The highlight of the service will be an exhibition of vintage, veteran and new cars from the car manufacturing nations, tastefully displayed "in the dramatic setting of the Old Cathedral ruins''.

We will now sing hymn number 327. "Bring me my turbo-charge, four-wheel, off-the-road chariot of fire...''

The demographic time-bomb looks to have a shorter fuse than was thought. Research published today by Sanders & Sydney, the outplacement consultants, suggests that your career will be over bar the shouting at 42.

Only a small number of the employers interviewed in the survey said they actively employed older people. Indeed, half believed that anyone aged over 50 had a problem while a further quarter claimed (somewhat disturbingly), that "there was a difficulty at 40''. The age at which discrimination bites is 42, the survey claims.

"Ageism is perceived to be an ever-increasing threat to a normal working life-span,'' warns Frances Cook, S&S managing director, who blames increasingly young management. Certainly employers are becoming obsessive in their prejudice. More than half those questioned admitted to being extremely irritated by the absence of age on a CV.

On the subject of age the bloody battle for supremacy at the Institute of Public Relations has ended with a victory for the Young Turks. Simon Lewis, the 36-year-old, Oxford-educated head of corporate communications at National Westminster Bank has emerged victorious as the president-elect.

He will take the helm in 1997 after shadowing Rosemary Brook next year.

The vanquished Old Codgers were represented by the fiftysomethingish Peter Walker. But with many of the Institute's 5,000 members on the maturer side Mr Lewis will have his work cut out to create a one-nation state.

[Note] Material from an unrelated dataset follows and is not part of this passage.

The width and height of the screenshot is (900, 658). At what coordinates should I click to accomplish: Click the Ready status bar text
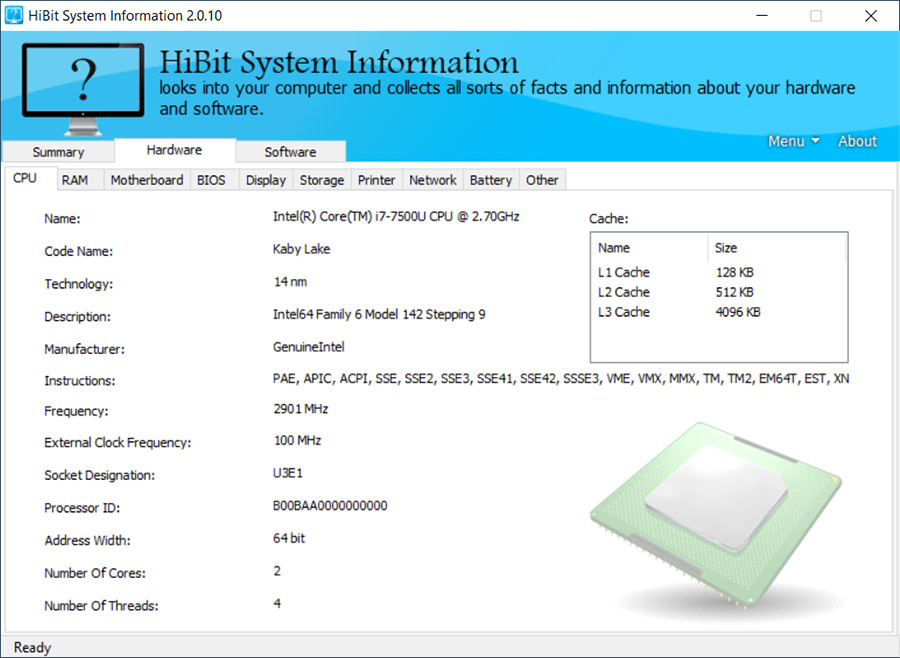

The new mouthpiece of the London Stock Exchange is Claire Mascall, who joins as head of corporate affairs next month. She replaces Kate Bowes on the LSE executive and takes over 26 staff. Experience is something she is not short of. She has worked in the steel, electricity, nuclear power, banking and construction industries, with companies such as British Steel and Barclays. She also handled the TSB float.

Good news for anxious users of the Sun Life desk diary. The entire print run of the 1996 edition, "which TNT managed to lose somewhere between the producers and ourselves'' has been discovered in a wood yard in North Yorkshire.

With the Queen and Duke of Edinburgh making peace with the Maoris in New Zealand - and the Prince of Wales in Israel for the funeral of Yitzhak Rabin - there were suggestions that Prince William might have to be plucked out of Eton to give the Gas Bill its Royal Assent. Any list of "ripe'' Bills must be signed by two Councillors of State (front-line Royals) in the monarch's absence and they were looking a bit thin on the ground this week. However, not one to tarry over gas deregulation, Princes Charles made all haste. Prince Edward, too, was pressed into service. "The Bill will be given the Great Seal by the Sealer today,'' intones the Lord Chancellor's Office.